The theme of memory, of how we deal with who and what we once were, is central here—all the adult characters devote so much energy to walling off their pasts from their presents that they’re barely able to function. Lucas and Alice have tried for years to pretend that if they just don’t talk about Alice’s time as a soldier and Lucas’s as a junkie—Lucas burned Alice’s army gear and tattooed sunflowers over his own track marks—they’ll be able to become “a family whose biggest worr[y] is what to do with the root vegetables in their CSA basket.” Alice asked Riva never to talk about Gitmo, to let her be a “good mom”—and Riva, who’s left her own family behind in Texas to be part of Alice’s, and who will never talk about her own lost father or her own immigrant childhood, is happy to agree. Bashir, meanwhile, is so crippled, both emotionally and physically, by his time as a prisoner that he refuses to see his own daughter until “she can see me strong. Healthy.” Even Rhiannon, who doesn’t know what’s in her mother’s past, is haunted by it, linking her questions to dark impulses she doesn’t know what to do with or how to explain.
One of the boldest—and most disturbing—things in both Frances Ya-Chu Cowhig’s writing and the performances is the way characters come most vividly alive when they are forced to tap into their darkest emotions and memories, to grapple with the things they’re trying to repress. We see heat as Alice (Danielle Skraastad) becomes invigorated by her most aggressive interactions with Bashir, both in Guantanamo and after, and to a lesser extent in Lucas (Thom Rivera), when Bashir shows up on their doorstep and Lucas challenges Alice to finally tell Rhiannon some of the truth about her military service. We see it as Bashir (Laith Nakli) reprises his guard/detainee relationship with Alice and in the enormously contained Riva (Maha Chehlaoui) when Bashir pressures her to talk about her childhood in Iraq. We see it constantly in Rhiannon (the remarkable Emma Galvin) as she tries to make sense of her world and often ends up damaging those around her.

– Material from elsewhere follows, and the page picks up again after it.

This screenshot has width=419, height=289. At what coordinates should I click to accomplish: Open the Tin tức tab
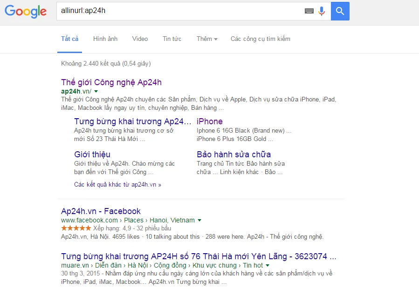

The piece delves unflinchingly into murky psychological territory, in a timely way, and its emotional arc is undeniably powerful. On a purely structural level, I don’t think it’s as successful—though it hardly matters. Occasionally, I found the story overplotted or exposition-heavy, a little too packed with symmetries and densely layered back-stories.
I think it’s partly because the production is so stark and striking that I wish the script were pared a little closer to its essentials dramaturgically. Director Tea Alagic, set designer Scott Bradley, and lighting designer Tyler Micoleau work together beautifully to create tableaus etched in harsh light (and shadow—the way Alagic works characters’ shadows into the blocking is something I’ve never been aware of before) against bare walls and floor, with only a handful of bright physical objects—a bunch of yellow roses; an inflatable globe in rich pastels; an orange prisoner’s jumpsuit.
And whatever my quibbles, I’ve been thinking about the questions raised by Lidless for days now: What responsibility do we take for our past—even the parts of it we don’t remember—and how do we navigate that responsibility in the present? Is any kind of reparation truly possible for unforgivable deeds? What do we owe our children—honesty or protection? Is there damage that cannot be healed, and who has to pay for that? How badly are human relationships warped by secret-keeping? And, perhaps most frighteningly, how do we deal with the parts of the human spirit that thrive on degrading and being degraded, on the complex dependency between the two?